Tropical Grasslands (2003) Volume 37, 65–83

Effect of stocking rates on animal gain, pasture yield and composition, and soil properties from setaria-nitrogen and setaria-legume pastures in coastal south-east Queensland


1 CSIRO Livestock Industries, Brisbane
2 CSIRO Sustainable Ecosystems, Townsville,Queensland, Australia


Animal production, pasture production and pasture composition were measured from 3 fertilised sown pasture systems in the subtropics of south-east Queensland. The pastures were Setaria sphacelata cv. Nandi (setaria) + Desmodium intortum cv. Greenleaf (desmodium), setaria + Macroptilium atropurpureum cv. Siratro (siratro) and setaria + 333 kg N/ha/yr as urea (N-fert). The legume treatments were initially stocked continuously at 4 stocking rates (SR) of 1.1, 1.7, 2.3 and 3.0 head/ha, and the N-fert at 5 rates of 3.0, 3.6, 4.2, 4.8 and 5.4 head/ha in a completely randomised design with no replications.
For the first 4 years, all treatments were stocked as planned. For the next 8 years, the highest legume SR was reduced to 2 head/ha and only the lowest and highest SRs for desmodium were maintained. For the remaining 12 years, measurements were made on only 3 SRs on siratro and 2 SRs on the N-fert treatment. Each November, new yearling heifers (in later years steers also) replaced those on the trial.

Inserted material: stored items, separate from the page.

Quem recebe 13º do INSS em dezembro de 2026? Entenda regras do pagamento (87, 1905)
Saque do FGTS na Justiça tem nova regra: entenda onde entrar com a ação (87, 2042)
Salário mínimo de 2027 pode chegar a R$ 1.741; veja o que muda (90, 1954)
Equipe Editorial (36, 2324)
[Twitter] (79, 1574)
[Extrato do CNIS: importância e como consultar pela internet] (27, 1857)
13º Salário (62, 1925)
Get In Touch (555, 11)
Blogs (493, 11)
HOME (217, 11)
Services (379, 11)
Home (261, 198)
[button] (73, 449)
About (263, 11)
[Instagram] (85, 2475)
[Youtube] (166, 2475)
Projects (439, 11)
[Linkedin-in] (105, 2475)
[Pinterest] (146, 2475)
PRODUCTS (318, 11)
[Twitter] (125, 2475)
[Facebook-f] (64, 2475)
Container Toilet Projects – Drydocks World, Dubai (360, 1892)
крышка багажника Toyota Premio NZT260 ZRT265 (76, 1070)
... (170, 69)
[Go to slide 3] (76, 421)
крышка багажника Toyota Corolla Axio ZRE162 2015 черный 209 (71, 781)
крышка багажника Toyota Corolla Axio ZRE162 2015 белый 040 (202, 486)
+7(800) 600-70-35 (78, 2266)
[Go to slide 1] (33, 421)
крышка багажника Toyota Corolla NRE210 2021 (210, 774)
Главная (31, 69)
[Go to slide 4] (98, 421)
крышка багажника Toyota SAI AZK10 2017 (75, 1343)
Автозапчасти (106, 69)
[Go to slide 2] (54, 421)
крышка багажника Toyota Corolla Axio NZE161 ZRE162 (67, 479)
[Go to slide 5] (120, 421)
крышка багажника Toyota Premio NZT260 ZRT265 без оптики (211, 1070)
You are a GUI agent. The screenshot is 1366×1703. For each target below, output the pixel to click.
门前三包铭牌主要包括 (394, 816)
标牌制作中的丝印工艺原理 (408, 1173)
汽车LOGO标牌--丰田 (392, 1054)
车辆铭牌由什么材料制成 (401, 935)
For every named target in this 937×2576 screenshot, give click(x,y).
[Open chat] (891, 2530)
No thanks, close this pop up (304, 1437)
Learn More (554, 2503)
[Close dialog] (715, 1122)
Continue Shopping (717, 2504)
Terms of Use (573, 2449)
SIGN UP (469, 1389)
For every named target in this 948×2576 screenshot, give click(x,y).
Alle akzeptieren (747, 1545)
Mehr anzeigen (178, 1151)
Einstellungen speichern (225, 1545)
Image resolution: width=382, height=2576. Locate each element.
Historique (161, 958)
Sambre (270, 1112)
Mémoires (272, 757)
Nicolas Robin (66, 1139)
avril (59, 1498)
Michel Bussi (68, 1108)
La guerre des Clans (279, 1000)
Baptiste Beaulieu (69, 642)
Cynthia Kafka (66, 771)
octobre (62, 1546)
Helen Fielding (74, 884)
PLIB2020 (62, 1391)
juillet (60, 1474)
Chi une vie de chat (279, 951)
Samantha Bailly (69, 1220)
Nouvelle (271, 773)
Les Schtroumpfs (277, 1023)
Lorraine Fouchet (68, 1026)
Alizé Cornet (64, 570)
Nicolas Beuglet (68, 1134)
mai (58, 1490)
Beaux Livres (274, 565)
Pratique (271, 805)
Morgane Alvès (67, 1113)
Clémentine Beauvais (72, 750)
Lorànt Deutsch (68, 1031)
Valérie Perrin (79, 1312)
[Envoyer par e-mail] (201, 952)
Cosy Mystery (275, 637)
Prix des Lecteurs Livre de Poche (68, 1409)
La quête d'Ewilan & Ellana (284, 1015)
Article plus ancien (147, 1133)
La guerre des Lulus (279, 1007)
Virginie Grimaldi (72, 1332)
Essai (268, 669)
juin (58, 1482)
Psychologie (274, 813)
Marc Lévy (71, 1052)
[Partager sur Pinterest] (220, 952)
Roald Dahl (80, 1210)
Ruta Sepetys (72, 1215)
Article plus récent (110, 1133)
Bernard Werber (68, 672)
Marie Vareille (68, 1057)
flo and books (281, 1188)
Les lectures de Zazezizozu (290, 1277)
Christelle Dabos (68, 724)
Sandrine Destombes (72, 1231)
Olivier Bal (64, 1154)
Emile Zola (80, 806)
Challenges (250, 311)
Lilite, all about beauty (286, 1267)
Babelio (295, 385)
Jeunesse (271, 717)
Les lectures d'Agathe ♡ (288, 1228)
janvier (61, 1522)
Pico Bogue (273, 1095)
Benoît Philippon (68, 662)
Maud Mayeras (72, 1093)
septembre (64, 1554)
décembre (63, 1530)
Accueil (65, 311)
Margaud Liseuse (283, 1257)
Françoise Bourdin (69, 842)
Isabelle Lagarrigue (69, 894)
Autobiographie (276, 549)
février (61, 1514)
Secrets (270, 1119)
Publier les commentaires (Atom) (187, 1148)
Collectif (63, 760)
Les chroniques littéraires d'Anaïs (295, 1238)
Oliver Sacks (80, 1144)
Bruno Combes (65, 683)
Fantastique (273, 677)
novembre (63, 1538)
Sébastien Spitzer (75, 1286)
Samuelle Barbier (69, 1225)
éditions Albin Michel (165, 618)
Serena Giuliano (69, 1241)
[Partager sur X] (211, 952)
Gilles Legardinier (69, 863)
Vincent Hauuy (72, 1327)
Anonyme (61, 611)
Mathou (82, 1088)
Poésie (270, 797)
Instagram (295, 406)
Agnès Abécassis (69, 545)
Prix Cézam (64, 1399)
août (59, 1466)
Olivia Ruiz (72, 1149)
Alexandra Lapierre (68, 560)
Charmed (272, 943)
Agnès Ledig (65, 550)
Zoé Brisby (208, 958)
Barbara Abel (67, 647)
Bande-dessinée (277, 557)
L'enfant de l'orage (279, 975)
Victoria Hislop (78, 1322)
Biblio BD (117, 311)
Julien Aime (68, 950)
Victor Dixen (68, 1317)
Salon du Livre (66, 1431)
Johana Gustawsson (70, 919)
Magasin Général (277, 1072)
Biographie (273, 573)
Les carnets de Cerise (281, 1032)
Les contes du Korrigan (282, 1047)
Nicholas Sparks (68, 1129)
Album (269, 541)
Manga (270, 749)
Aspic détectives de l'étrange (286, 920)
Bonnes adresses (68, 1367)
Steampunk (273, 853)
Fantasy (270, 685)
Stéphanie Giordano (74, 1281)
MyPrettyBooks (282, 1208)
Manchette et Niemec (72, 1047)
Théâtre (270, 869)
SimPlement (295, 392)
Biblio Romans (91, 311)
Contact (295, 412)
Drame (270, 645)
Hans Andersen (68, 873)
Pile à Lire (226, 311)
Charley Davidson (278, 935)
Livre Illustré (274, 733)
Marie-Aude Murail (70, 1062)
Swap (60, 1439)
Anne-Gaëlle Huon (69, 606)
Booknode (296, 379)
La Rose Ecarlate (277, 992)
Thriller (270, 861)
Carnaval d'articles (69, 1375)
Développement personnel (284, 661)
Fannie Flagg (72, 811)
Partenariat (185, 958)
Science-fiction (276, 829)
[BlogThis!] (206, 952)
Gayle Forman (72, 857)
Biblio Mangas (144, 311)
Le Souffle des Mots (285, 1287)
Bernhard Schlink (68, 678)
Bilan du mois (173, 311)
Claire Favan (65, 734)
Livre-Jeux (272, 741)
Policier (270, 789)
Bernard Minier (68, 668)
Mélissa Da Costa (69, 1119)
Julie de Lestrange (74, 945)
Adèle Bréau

The 2-yr-old heifers were then mated and breeding success measured.
For periods in the experiment where 3 or more SRs were operating, annual animal gain from all 3 systems declined linearly with increasing SR. Rates of decline/unit of SR with the legume treatments were 2–3 times those for the N-fert treatment. Annual animal gain (Y) was more closely related to pasture presentation yield than to mineral composition of the pasture or faeces. The best fit for all pastures at all SRs over a 12-year period was with the log of DM presentation yield/head in autumn (X): Y = 89.8 + 72.7X (r2 = 0.87; P<0.0001).
Pattern of gain through the year was similar for all pastures from November–May, with only a slightly reduced gain with increasing stocking rate. Thereafter, the effects of SR became more apparent and gains from May–October declined at a rate related to SR. Annual animal gains also declined over time, especially on the legume systems. This resulted in a decrease in the estimated SR for maximum gain/ha from 2.2 and 5.2 head/ha in the siratro and N-fert treatments in 1969–1973 to 1.3 and 3.7 head/ha for the same pastures in 1977–1981. Breeding performance was good for heifers from all treatments except for animals grazing at the highest stocking rate on siratro-based pastures for 1 year when heifer weights were below 250 kg at mating.
The contribution to pasture yield of both legumes declined with increasing SR and over time. Siratro was far more persistent than desmodium but declined due to inadequate recruitment from seeds or stolons. A subsidiary experiment showed that spelling in autumn enabled partial recovery of siratro. Associated with the yield decline at the higher SRs was an increase in grazing-tolerant grasses and native legumes. However, these did not support good liveweight gains as pasture yields were low.
Compared with the legume-based siratro pasture, nitrogen application reduced topsoil pH, cation exchange capacity and exchangeable Ca, Mg and K. In contrast, topsoil of the N-fertilised pasture had higher levels of organic carbon, NO3–N, exchangeable acidity, exchangeable aluminium and extractable manganese.
In the light of these results, management options for Siratro to persist better and be productive under grazing in this environment are discussed.